▶ _Task to carry out_: Repeat each line of the material below word for word, but leave out the pictures.

(Lines of data)
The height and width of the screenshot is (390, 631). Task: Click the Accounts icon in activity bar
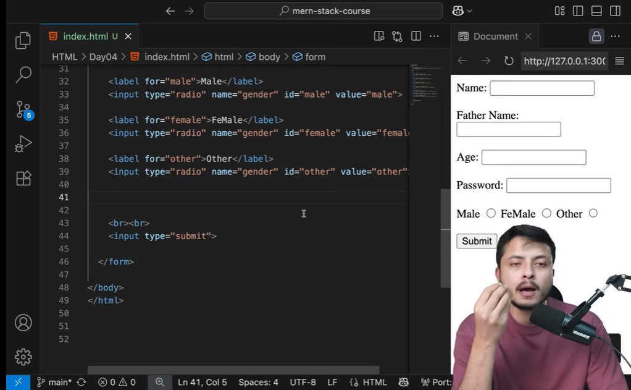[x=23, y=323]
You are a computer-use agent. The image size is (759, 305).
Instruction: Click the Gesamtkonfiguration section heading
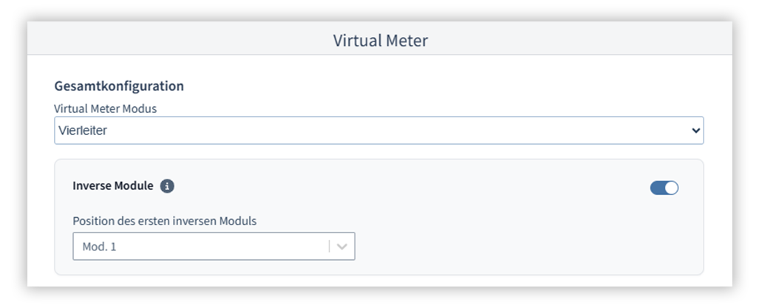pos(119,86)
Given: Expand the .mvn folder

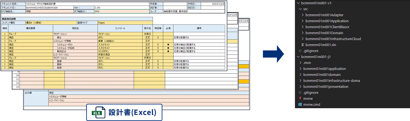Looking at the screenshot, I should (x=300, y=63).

▶ _Solution to the problem_:
The height and width of the screenshot is (390, 631). Task: Click the Accounts icon in activity bar
[x=23, y=323]
You are a computer-use agent. The image size is (759, 305).
Instruction: Click the Gesamtkonfiguration section heading
pos(119,86)
Given: Expand the .mvn folder

Looking at the screenshot, I should (x=300, y=63).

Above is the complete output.